Rose Gray, policy manager at Cancer Research UK, called the decision “brilliant news” for those affected by myeloma.  

She said: “This drug combination has shown great benefits for some patients in clinical trials, substantially increasing the time patients have before their cancer gets worse. 

“NICE has said its not yet sure how much this treatment will extend patients’ lives, but by recommending it for the Cancer Drugs Fund, patients will have access to it while more data is collected on its long-term benefits. 

“It’s great that NHS England, NICE and the company have worked together to reach this deal for patients.” 

5,700 people are diagnosed with myeloma each year in the UK.

Extending survival  

Daratumumab targets a molecule on the surface of myeloma cells. It was initially rejected by NICE for this group of patients in July last year due to uncertainty around the long-term benefits of the drug.  

In a trial involving 498 patients, adding daratumumab to bortezomib and dexamethasone significantly extended the time the patient lived with their cancer without it getting worse.  

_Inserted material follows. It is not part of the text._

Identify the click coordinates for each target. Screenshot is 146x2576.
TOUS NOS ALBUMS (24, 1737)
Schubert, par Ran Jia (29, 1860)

61 in 100 patients treated with the combination were alive for 1 year without their cancer getting worse, compared to 27 in 100 of those taking bortezomib and dexamethasone alone.  

The improvements in progression-free survival were called “game-changing” by patients and clinical experts who submitted evidence to NICE.  

NICE also concluded adding daratumumab would likely extend survival in this group of patients compared to bortezomib and dexamethasone alone. However it stated there wasn’t enough data on the long-term benefits of the treatment to be sure how big this effect would be

But adding daratumumab to the combination also increased side effects, causing low levels of platelets in the blood and reactions to the drug at the site where it’s administered.